Ligericus sum, nil Ligeris a me alienum puto.

Avoir dix ans en soixante huit

Je me souviens

Avoir dix ans en soixante huit

Sous mes pavés il n'y avait que du sable

 

 

Mon ami Jean François Chalot me demande de contribuer à son ouvrage « Avoir vingt ans en soixante huit ». Pour une fois, je risque fort d’être en décalage avec le militant infatigable qu’il est devenu à cette occasion et qu’il n’a jamais cessé d’être. Les dix années qui nous séparent constituent cette fois un fossé, une faille qui a orienté différemment nos existences. Je lui dois ma vérité, bien loin de la sienne et dans la complexité de ce qu’une enfance peut laisser de traces dans les orientations d’un adulte.

Je me souviens d’un joli mois de mai, un mois qui mit provisoirement fin à notre année scolaire. J’étais en CM1, dans la classe d’un merveilleux instituteur Freinet qui cessa naturellement le travail sans pour autant nous abandonner totalement à l’inaction.
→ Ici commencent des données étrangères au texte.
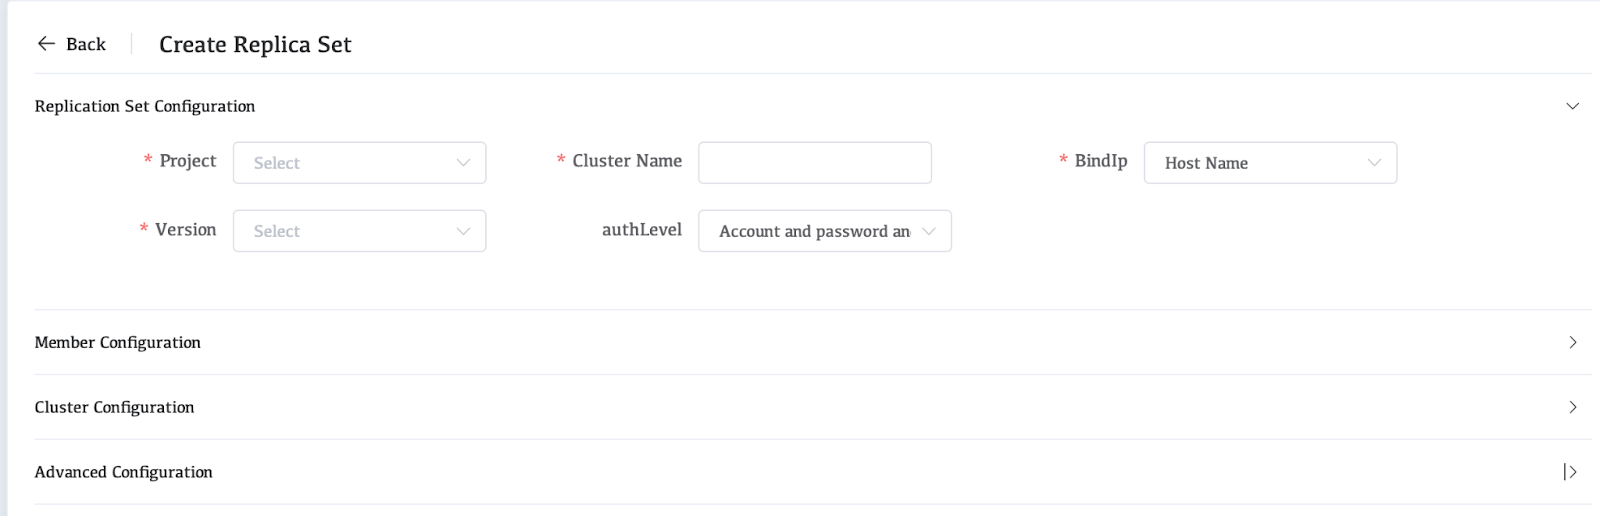Screen dimensions: 1600x516
Task: Open the Project select dropdown
Action: click(345, 163)
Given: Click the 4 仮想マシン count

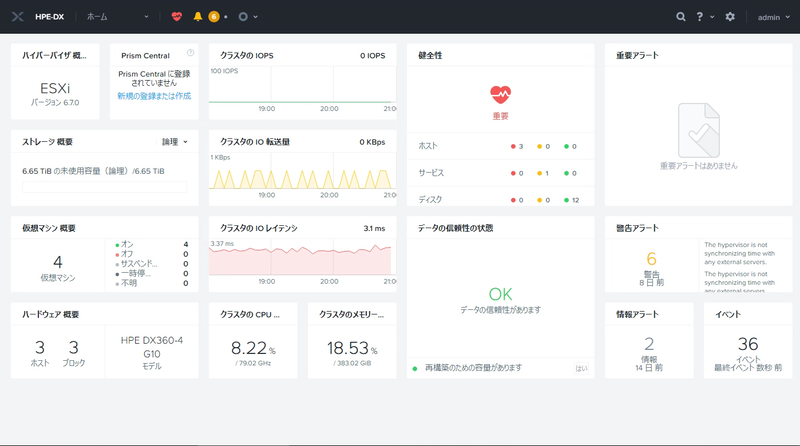Looking at the screenshot, I should [57, 261].
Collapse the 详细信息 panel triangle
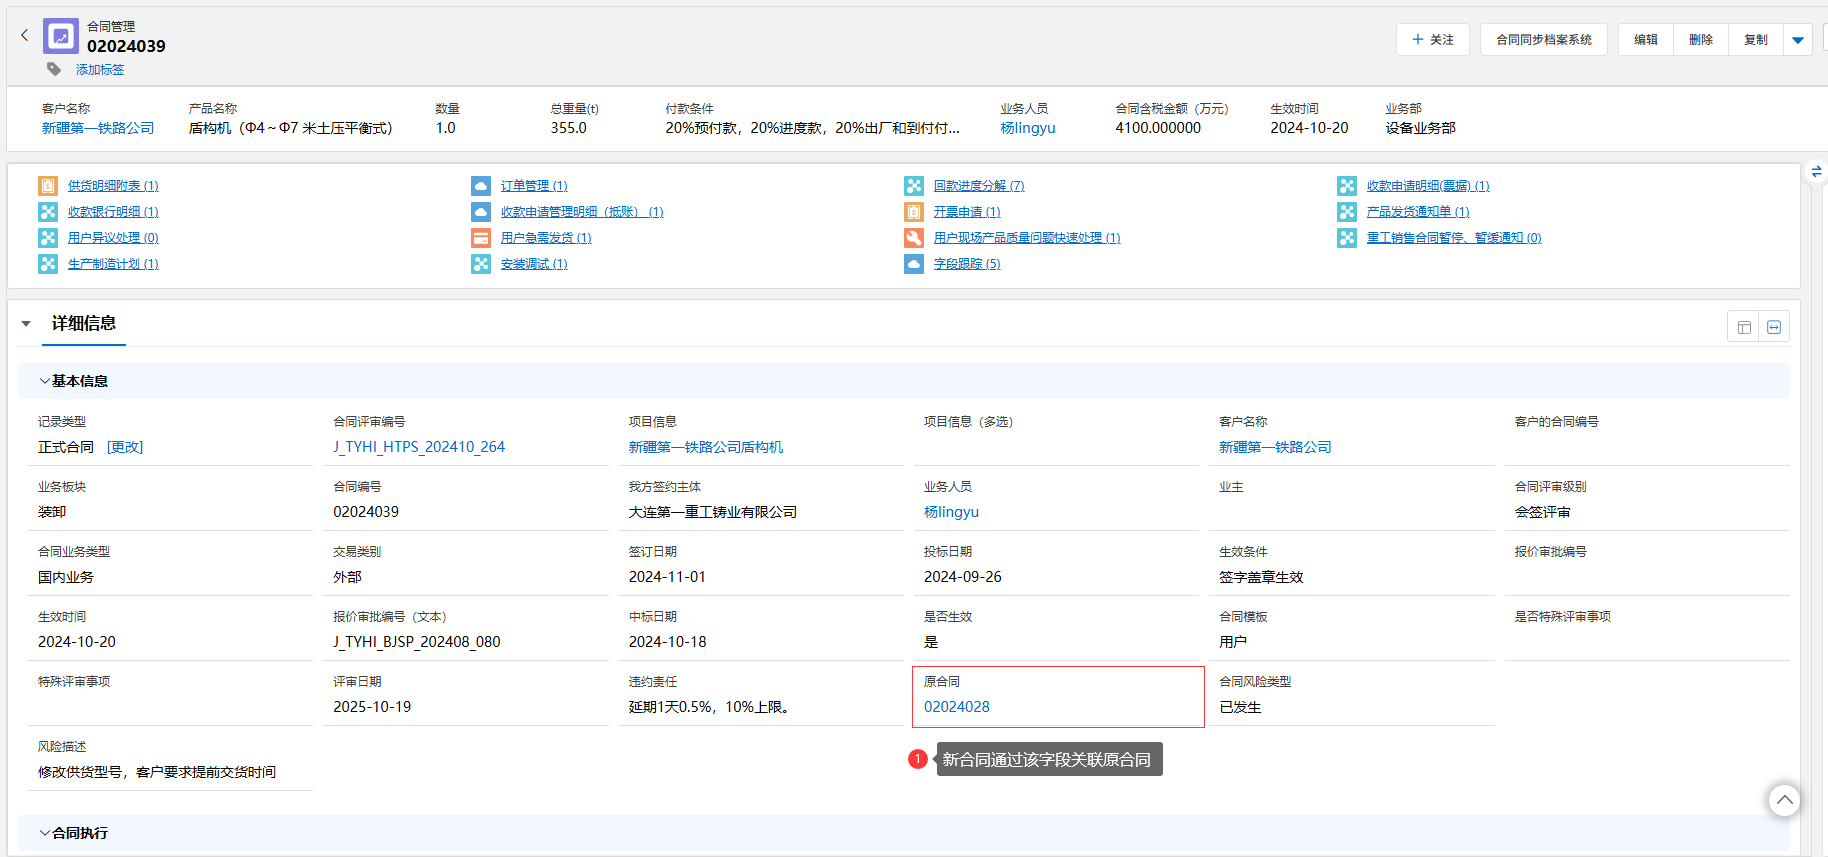The height and width of the screenshot is (857, 1828). [26, 324]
Nous le retrouvions pour terminer le journal scolaire, préparer l’exposition de fin d’année et participer à de folles rencontres de football. Chez lui, il y avait une démarcation entre son engagement militant et sa pratique pédagogique.

Est-ce à cause de lui que j’ai toujours pensé que la grève était un non sens dans l’enseignement et qu’il n’y a pas meilleure subversion que celle du travail bien fait dans ce métier ? Toujours est-il que nos journées étaient libres de classe et que c’est la Loire qui fut le théâtre de mes manifestations. J’y passais mes journées à la barbote, les pieds dans l’eau, je remuais, non des pavés mais du sable fin, pour prendre des goujons. Il faisait beau, nous étions insouciants des agitations estudiantines de la Sorbonne et la pêche était excellente !

Puis petit à petit les bruits de la Capitale arrivèrent jusqu’à nous. Mes parents artisans commerçants et sans nul doute admirateurs du Général, étaient inquiets. Les fournisseurs ne parvenaient plus à les livrer ce qui n’affecta guère leur travail, ils ne savaient encore rien du concept de flux tendu. Par contre la fermeture de la station service juste en face de chez nous marqua une étape décisive dans leur préoccupations.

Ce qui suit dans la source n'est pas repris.